One detail worth making explicit: min_samples is still evaluated over observations. With multiple series in a bucket, a window containing one timestamp can satisfy min_samples=2 if that timestamp has two observed rows.

What Changed

Added PooledState

Added mlforecast/pooled.py with a PooledState object that owns the state needed by pooled transforms:

  • flat observation arrays: bucket id, timestamp, time index, and target value
  • a GroupedArray for existing transform state initialization
  • bucket metadata used to join computed features back to the original dataframe
  • group key mappings for groupby transforms
  • update logic for predictions, new observations, new groups, and new series

This replaces the previous separate _global_ga / _global_times and _group_states code paths with a single state model.

Compute Pooled Features Directly

Lag transforms already expose _compute_bucket_feature(...) (added in earlier commits on this branch) for rolling, seasonal, expanding, EWM, Offset, and Combine transforms. This PR routes all pooled computation through those methods via a new compute_pooled_features() function, and removes the previous silent fallback to positional GroupedArray behavior.

The old fallback was problematic: when a transform did not implement _compute_bucket_feature, the code silently fell back to GA positional semantics, which produced incorrect results under RANGE window bounds. Unsupported pooled transforms now raise a clear NotImplementedError instead.

SQL-Like Range Semantics

Pooled transforms now use a per-bucket time_index derived from the validated regular time grid. For global and groupby transforms, this gives interval-style window bounds while preserving the existing codebase assumption that non-partitioned series do not contain gaps.

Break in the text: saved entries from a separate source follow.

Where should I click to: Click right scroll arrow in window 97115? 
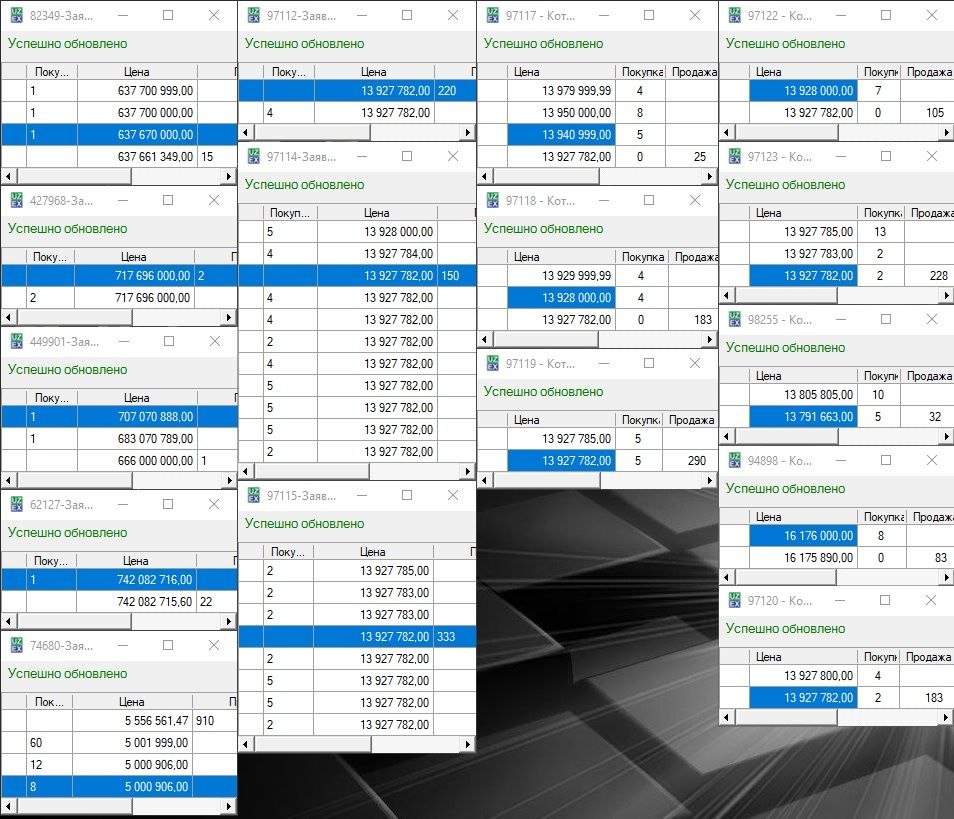click(x=467, y=744)
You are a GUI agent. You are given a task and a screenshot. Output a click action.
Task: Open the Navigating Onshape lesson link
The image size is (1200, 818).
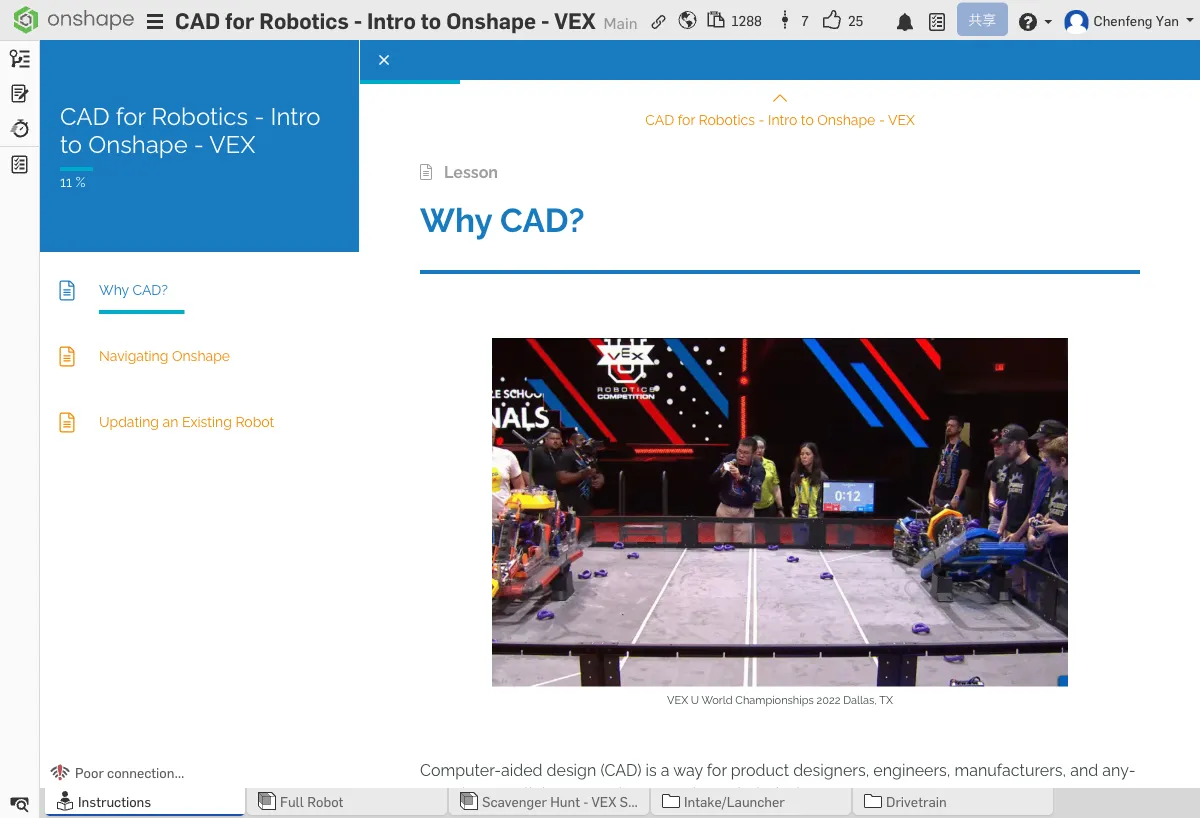164,356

This means a grouped feature behaves like:

AVG(y) OVER (
  PARTITION BY brand
  RANGE BETWEEN 2 PERIODS PRECEDING AND 1 PERIOD PRECEDING
)

rather than first aggregating y by (brand, timestamp).

The intended equivalence model is:

mlforecast configuration SQL mental model
RollingMean(w, lag=l) AVG(y) OVER (PARTITION BY unique_id RANGE BETWEEN ...)
RollingMean(w, lag=l, global_=True) AVG(y) OVER (RANGE BETWEEN ...)
RollingMean(w, lag=l, groupby=["brand"]) AVG(y) OVER (PARTITION BY brand RANGE BETWEEN ...)

Update Path Fixes

The pooled state update path now keeps all related arrays and metadata in sync:

  • appends observations to bucket_df
  • recomputes/extends time indexes after update()
  • handles new series and new groups
  • updates series-to-bucket mappings after static features change
  • preserves prediction-time feature computation after updates

This also fixes a pre-existing bug in TimeSeries.update() where new series received wrong static features: ufp.take_rows(df, ...) was indexing into the full DataFrame instead of the new-series subset, causing incorrect bucket assignments for series introduced via update().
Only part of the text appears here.